***** Input material

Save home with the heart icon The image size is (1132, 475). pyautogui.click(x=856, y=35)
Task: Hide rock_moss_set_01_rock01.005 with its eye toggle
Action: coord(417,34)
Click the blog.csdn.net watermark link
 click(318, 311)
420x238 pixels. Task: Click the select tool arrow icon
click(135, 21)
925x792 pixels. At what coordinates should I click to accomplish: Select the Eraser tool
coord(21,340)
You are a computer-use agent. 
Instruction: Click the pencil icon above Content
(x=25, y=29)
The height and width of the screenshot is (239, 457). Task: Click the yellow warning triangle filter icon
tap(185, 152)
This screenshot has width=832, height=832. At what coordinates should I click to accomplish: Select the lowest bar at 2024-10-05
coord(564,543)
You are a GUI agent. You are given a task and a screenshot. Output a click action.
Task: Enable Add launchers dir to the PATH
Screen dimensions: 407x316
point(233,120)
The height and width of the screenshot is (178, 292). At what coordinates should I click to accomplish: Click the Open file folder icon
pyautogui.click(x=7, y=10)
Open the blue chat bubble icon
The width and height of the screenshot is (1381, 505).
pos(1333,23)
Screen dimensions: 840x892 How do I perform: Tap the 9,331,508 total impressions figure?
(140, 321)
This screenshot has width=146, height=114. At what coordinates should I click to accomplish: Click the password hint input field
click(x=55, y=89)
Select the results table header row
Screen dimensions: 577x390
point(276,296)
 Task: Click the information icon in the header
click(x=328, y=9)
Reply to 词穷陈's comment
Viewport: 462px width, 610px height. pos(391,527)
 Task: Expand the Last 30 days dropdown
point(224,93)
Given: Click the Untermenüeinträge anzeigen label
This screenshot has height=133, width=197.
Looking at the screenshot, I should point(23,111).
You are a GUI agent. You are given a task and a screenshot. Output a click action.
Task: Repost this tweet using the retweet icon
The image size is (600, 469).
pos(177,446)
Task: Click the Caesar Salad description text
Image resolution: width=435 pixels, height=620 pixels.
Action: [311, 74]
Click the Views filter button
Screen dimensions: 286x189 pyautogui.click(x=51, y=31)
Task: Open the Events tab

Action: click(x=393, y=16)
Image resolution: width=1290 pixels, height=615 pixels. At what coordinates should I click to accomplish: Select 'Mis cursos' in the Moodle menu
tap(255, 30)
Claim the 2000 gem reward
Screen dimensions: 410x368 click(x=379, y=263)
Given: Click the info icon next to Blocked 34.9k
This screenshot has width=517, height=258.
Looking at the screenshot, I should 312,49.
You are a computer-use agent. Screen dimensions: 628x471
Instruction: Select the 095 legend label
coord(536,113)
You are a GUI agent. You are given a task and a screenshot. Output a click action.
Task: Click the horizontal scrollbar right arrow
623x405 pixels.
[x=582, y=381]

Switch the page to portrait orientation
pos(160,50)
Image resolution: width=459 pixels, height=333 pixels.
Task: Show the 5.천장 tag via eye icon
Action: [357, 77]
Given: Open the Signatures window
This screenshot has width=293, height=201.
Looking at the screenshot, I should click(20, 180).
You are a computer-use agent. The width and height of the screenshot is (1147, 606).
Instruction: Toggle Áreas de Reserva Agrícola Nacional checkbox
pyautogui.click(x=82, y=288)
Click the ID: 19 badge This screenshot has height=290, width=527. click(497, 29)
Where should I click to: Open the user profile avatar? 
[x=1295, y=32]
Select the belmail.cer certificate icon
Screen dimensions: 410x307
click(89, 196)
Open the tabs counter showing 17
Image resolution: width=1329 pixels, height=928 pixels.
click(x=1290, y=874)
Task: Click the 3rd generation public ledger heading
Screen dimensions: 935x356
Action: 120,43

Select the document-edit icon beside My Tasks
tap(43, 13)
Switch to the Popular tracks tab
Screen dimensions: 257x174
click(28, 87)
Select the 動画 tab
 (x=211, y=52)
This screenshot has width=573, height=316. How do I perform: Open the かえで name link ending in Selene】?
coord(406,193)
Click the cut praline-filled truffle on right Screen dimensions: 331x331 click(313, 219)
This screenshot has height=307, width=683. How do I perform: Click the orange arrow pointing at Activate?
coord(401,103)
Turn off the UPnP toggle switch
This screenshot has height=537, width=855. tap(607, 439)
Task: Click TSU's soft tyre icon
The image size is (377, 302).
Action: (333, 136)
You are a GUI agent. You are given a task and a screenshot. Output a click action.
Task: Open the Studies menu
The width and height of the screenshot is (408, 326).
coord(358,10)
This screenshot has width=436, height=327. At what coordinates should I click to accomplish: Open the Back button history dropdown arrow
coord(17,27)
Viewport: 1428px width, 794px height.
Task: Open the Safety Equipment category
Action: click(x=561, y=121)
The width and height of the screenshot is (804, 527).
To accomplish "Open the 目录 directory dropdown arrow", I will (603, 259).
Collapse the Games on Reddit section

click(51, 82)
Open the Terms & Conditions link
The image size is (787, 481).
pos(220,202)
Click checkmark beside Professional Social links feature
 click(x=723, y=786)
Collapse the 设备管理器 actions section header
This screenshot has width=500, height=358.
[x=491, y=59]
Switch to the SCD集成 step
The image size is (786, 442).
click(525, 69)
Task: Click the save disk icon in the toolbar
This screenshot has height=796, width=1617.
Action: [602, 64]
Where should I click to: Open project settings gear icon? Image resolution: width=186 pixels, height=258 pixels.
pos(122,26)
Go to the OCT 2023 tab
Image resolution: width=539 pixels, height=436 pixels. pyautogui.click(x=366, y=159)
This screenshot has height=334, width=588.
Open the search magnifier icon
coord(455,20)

**********

Exercise objective = Copy all lines from the entries that contain the word "right".

Answer box =
Task: Click the horizontal scrollbar right arrow
Click the cut praline-filled truffle on right Screen dimensions: 331x331 click(313, 219)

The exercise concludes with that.